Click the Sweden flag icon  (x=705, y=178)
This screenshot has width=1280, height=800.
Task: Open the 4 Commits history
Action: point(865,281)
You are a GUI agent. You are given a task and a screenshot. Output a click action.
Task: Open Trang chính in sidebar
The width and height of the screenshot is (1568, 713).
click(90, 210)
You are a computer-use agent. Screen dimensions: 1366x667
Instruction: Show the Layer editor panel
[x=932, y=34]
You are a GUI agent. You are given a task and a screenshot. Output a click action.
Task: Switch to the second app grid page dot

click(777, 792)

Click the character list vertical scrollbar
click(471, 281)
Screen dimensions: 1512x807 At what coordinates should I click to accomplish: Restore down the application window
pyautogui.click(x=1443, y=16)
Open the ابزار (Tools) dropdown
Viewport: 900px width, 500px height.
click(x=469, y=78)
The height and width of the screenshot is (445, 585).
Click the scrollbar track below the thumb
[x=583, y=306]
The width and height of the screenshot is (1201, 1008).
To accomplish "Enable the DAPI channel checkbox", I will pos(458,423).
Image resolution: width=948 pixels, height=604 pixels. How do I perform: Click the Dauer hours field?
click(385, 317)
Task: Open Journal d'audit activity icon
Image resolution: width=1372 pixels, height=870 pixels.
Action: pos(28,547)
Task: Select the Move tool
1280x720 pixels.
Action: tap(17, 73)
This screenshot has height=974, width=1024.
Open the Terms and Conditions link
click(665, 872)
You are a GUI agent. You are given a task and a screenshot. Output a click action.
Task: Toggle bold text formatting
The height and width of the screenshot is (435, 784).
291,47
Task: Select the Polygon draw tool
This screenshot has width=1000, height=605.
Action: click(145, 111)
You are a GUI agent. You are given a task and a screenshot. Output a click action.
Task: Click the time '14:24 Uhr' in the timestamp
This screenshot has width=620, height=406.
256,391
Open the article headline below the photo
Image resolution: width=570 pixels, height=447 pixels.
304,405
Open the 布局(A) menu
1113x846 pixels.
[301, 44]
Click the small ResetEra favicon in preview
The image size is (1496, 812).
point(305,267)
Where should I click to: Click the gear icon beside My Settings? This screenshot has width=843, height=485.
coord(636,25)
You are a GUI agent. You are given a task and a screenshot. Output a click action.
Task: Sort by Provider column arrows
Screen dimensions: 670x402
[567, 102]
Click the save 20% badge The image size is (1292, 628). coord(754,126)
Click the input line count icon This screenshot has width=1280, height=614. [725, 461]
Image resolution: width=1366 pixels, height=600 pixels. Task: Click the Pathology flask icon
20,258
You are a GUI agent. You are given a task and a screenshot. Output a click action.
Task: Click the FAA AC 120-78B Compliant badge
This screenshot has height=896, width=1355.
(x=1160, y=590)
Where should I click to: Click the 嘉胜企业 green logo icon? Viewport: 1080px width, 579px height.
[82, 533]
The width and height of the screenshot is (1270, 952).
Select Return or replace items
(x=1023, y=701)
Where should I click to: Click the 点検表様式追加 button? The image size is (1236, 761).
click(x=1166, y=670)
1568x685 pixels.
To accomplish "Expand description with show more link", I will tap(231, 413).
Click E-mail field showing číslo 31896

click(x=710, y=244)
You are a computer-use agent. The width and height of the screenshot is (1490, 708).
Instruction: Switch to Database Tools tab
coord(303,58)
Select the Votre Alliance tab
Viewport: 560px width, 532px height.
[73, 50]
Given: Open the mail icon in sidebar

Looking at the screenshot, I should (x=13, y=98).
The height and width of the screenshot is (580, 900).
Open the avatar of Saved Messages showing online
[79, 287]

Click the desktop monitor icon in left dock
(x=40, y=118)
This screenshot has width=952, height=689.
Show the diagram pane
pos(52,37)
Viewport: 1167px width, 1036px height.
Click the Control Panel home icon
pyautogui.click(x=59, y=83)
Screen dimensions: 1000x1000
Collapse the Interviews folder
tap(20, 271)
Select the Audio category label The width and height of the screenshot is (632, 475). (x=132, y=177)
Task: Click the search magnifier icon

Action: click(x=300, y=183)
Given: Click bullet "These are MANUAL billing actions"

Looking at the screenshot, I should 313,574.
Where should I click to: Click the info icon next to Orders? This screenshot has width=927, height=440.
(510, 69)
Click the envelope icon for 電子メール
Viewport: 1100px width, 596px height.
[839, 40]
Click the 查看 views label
^^^^^^^^
## Task instructions
Set down every record above, word for word.

## Solution to the problem
Click the Sweden flag icon  (x=705, y=178)
This screenshot has width=1280, height=800.
Task: Open the 4 Commits history
Action: point(865,281)
You are a GUI agent. You are given a task and a screenshot. Output a click action.
Task: Open Trang chính in sidebar
The width and height of the screenshot is (1568, 713).
click(90, 210)
You are a computer-use agent. Screen dimensions: 1366x667
Instruction: Show the Layer editor panel
[x=932, y=34]
You are a GUI agent. You are given a task and a screenshot. Output a click action.
Task: Switch to the second app grid page dot

click(777, 792)

Click the character list vertical scrollbar
click(471, 281)
Screen dimensions: 1512x807 At what coordinates should I click to accomplish: Restore down the application window
pyautogui.click(x=1443, y=16)
Open the ابزار (Tools) dropdown
Viewport: 900px width, 500px height.
click(x=469, y=78)
The height and width of the screenshot is (445, 585).
Click the scrollbar track below the thumb
[x=583, y=306]
The width and height of the screenshot is (1201, 1008).
To accomplish "Enable the DAPI channel checkbox", I will pos(458,423).
Image resolution: width=948 pixels, height=604 pixels. How do I perform: Click the Dauer hours field?
click(385, 317)
Task: Open Journal d'audit activity icon
Image resolution: width=1372 pixels, height=870 pixels.
Action: pos(28,547)
Task: Select the Move tool
1280x720 pixels.
Action: tap(17, 73)
This screenshot has height=974, width=1024.
Open the Terms and Conditions link
click(665, 872)
You are a GUI agent. You are given a task and a screenshot. Output a click action.
Task: Toggle bold text formatting
The height and width of the screenshot is (435, 784).
291,47
Task: Select the Polygon draw tool
This screenshot has width=1000, height=605.
Action: click(145, 111)
You are a GUI agent. You are given a task and a screenshot. Output a click action.
Task: Click the time '14:24 Uhr' in the timestamp
This screenshot has width=620, height=406.
256,391
Open the article headline below the photo
Image resolution: width=570 pixels, height=447 pixels.
304,405
Open the 布局(A) menu
1113x846 pixels.
[301, 44]
Click the small ResetEra favicon in preview
The image size is (1496, 812).
point(305,267)
Where should I click to: Click the gear icon beside My Settings? This screenshot has width=843, height=485.
coord(636,25)
You are a GUI agent. You are given a task and a screenshot. Output a click action.
Task: Sort by Provider column arrows
Screen dimensions: 670x402
[567, 102]
Click the save 20% badge The image size is (1292, 628). coord(754,126)
Click the input line count icon This screenshot has width=1280, height=614. [725, 461]
Image resolution: width=1366 pixels, height=600 pixels. Task: Click the Pathology flask icon
20,258
You are a GUI agent. You are given a task and a screenshot. Output a click action.
Task: Click the FAA AC 120-78B Compliant badge
This screenshot has height=896, width=1355.
(x=1160, y=590)
Where should I click to: Click the 嘉胜企业 green logo icon? Viewport: 1080px width, 579px height.
[82, 533]
The width and height of the screenshot is (1270, 952).
Select Return or replace items
(x=1023, y=701)
Where should I click to: Click the 点検表様式追加 button? The image size is (1236, 761).
click(x=1166, y=670)
1568x685 pixels.
To accomplish "Expand description with show more link", I will tap(231, 413).
Click E-mail field showing číslo 31896

click(x=710, y=244)
You are a computer-use agent. The width and height of the screenshot is (1490, 708).
Instruction: Switch to Database Tools tab
coord(303,58)
Select the Votre Alliance tab
Viewport: 560px width, 532px height.
[73, 50]
Given: Open the mail icon in sidebar

Looking at the screenshot, I should (x=13, y=98).
The height and width of the screenshot is (580, 900).
Open the avatar of Saved Messages showing online
[79, 287]

Click the desktop monitor icon in left dock
(x=40, y=118)
This screenshot has width=952, height=689.
Show the diagram pane
pos(52,37)
Viewport: 1167px width, 1036px height.
Click the Control Panel home icon
pyautogui.click(x=59, y=83)
Screen dimensions: 1000x1000
Collapse the Interviews folder
tap(20, 271)
Select the Audio category label The width and height of the screenshot is (632, 475). (x=132, y=177)
Task: Click the search magnifier icon

Action: click(x=300, y=183)
Given: Click bullet "These are MANUAL billing actions"

Looking at the screenshot, I should 313,574.
Where should I click to: Click the info icon next to Orders? This screenshot has width=927, height=440.
(510, 69)
Click the envelope icon for 電子メール
Viewport: 1100px width, 596px height.
[839, 40]
Click the 查看 views label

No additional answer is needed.